*Record excerpts:*
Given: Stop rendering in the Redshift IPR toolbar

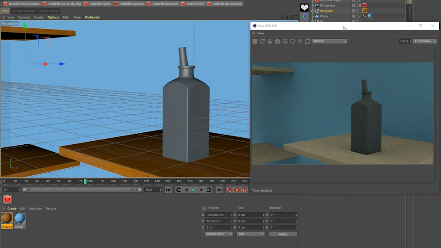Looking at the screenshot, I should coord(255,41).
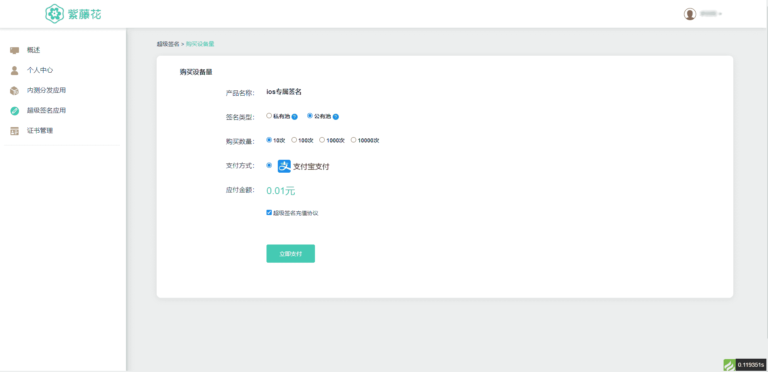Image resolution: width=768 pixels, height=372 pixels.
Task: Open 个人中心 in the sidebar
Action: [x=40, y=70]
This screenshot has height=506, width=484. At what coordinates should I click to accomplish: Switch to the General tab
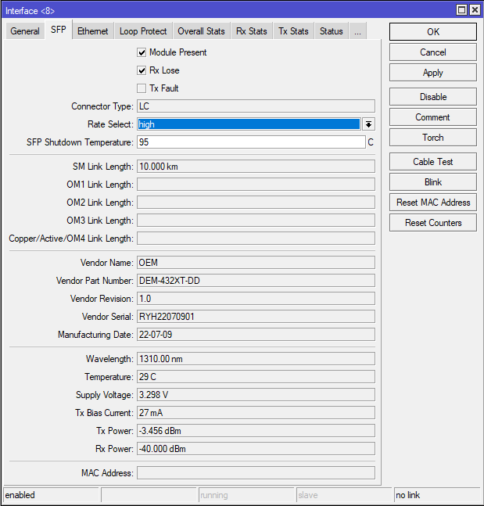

*About this task:* Above is a listing with pictures. Write it out exactly without them.

*Response box:*
Given: Stop rendering in the Redshift IPR toolbar

Looking at the screenshot, I should coord(255,41).
Image resolution: width=768 pixels, height=372 pixels.
Task: Open 个人中心 in the sidebar
Action: [x=40, y=70]
This screenshot has height=506, width=484. At what coordinates should I click to accomplish: Switch to the General tab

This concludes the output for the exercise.